Proposta enviada à Fazenda

O Ministério de Portos e Aeroportos encaminhou ao Ministério da Fazenda uma proposta com medidas que vão além do modelo aplicado ao diesel. O objetivo é reduzir o custo de diferentes componentes do transporte aéreo. O documento, no entanto, não apresenta estimativas de impacto orçamentário nem indica como será feita a compensação da perda de arrecadação.

Medidas em análise

Entre as principais propostas estão:

  • Redução de PIS e Cofins sobre o QAV até o fim do ano

  • Isenção do IOF para empresas aéreas

  • Redução do Imposto de Renda sobre o leasing de aeronaves

Objetivo do governo

O ministro de Portos e Aeroportos, Silvio Costa Filho, afirmou que a proposta busca:

Preservar o equilíbrio econômico-financeiro das empresas, sem interferir diretamente na formação do preço do QAV ou nos sinais de mercado.

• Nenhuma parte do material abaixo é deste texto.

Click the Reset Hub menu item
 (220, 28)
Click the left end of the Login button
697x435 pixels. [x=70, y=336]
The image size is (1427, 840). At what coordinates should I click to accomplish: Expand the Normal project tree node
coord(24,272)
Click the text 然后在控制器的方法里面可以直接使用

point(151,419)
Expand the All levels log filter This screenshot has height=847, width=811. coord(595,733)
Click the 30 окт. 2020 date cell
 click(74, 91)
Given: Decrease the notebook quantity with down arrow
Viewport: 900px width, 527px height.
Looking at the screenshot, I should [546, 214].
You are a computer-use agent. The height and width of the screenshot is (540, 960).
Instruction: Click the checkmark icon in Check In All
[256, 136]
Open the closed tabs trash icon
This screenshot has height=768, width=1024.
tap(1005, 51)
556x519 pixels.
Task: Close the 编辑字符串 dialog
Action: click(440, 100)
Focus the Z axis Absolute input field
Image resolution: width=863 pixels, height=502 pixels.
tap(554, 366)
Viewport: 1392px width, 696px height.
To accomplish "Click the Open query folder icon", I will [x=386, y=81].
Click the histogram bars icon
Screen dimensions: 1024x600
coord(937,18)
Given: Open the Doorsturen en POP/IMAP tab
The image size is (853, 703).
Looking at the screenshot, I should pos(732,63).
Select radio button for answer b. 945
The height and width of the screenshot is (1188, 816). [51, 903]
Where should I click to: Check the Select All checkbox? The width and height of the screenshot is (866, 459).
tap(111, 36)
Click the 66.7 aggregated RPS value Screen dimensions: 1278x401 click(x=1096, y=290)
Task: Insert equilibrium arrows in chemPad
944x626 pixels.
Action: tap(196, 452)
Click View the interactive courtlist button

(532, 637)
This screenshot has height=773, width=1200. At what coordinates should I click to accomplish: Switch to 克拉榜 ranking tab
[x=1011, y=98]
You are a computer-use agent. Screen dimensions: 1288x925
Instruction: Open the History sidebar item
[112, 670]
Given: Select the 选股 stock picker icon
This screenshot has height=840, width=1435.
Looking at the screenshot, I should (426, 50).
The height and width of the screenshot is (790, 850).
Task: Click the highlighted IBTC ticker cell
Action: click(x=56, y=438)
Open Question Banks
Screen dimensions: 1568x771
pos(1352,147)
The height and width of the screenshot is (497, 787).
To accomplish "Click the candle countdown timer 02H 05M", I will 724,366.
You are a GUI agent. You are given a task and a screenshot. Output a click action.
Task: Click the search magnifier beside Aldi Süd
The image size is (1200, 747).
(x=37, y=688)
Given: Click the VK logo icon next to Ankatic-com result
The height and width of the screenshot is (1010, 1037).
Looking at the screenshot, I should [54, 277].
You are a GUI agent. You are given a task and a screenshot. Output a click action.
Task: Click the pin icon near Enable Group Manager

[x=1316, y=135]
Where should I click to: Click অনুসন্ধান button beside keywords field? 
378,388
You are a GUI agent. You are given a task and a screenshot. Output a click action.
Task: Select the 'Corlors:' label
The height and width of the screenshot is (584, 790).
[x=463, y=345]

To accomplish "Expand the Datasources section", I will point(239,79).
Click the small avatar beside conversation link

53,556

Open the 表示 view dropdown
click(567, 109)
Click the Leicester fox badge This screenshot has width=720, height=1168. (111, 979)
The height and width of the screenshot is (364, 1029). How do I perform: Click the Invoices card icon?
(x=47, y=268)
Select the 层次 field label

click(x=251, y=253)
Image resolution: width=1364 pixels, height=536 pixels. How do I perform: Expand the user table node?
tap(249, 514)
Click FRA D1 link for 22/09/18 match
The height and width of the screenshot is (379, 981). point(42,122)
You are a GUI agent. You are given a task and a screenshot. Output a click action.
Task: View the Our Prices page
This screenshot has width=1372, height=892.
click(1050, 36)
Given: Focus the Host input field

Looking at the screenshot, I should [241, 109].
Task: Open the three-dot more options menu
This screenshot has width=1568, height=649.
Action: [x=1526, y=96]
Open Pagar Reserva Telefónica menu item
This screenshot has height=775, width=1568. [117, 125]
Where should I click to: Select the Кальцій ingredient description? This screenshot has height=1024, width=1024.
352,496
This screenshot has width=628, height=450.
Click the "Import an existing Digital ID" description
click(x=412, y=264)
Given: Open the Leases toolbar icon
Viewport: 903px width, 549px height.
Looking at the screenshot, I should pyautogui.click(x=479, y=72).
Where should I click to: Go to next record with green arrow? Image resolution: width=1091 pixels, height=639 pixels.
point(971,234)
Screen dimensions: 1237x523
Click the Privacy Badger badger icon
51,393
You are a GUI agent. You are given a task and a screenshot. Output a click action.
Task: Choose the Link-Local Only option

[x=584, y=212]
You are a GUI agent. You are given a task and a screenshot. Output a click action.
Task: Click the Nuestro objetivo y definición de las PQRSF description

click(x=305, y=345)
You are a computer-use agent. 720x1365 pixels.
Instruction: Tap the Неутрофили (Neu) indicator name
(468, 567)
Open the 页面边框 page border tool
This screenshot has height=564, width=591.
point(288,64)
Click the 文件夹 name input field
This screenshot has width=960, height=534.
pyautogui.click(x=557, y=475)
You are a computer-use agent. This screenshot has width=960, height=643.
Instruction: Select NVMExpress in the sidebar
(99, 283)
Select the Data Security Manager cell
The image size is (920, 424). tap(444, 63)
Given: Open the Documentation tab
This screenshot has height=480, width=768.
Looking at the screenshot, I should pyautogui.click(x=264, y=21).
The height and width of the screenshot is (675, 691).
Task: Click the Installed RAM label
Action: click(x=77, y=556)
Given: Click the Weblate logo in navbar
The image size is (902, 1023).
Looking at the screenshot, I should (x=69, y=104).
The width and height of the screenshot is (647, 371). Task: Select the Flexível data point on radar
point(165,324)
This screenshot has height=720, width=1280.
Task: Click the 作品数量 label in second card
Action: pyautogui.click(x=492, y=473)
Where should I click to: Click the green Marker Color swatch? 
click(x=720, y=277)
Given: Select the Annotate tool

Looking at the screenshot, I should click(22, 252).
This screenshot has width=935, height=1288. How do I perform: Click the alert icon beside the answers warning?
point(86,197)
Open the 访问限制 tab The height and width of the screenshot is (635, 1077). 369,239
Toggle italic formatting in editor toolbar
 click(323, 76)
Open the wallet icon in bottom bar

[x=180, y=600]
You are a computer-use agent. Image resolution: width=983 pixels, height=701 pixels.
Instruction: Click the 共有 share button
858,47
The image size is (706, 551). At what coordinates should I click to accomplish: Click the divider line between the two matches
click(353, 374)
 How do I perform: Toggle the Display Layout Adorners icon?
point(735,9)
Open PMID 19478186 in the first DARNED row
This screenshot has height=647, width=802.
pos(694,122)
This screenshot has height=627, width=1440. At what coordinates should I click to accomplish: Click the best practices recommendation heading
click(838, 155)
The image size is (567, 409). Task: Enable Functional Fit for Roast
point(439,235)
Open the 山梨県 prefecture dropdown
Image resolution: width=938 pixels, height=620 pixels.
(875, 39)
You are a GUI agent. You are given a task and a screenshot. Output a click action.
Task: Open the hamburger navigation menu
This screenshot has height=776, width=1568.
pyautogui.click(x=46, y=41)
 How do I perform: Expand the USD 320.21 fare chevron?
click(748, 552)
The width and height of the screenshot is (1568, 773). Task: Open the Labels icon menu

Impacto do petróleo no setor aéreo

Segundo o documento técnico, o aumento da cotação internacional do petróleo tem efeitos diretos sobre o QAV, provocando:

  • Elevação dos custos operacionais das companhias

  • Menor capacidade de absorver despesas

  • Reajustes graduais nas tarifas

  • Impacto maior em rotas regionais e menos competitivas

Além disso, choques prolongados no preço do combustível podem resultar em:

  • Passagens mais caras

  • Redução da oferta de voos

  • Impactos econômicos e territoriais relevantes

Cenário internacional

Companhias aéreas internacionais, como a Scandinavian Airlines e a Qantas, já anunciaram aumento nas tarifas. Na Índia, a alta nas passagens chega a cerca de 15%. O pacote prevê a edição de dois decretos e uma medida provisória. Agora, cabe ao Ministério da Fazenda avaliar o impacto fiscal e decidir se encaminha a proposta ao presidente Luiz Inácio Lula da Silva.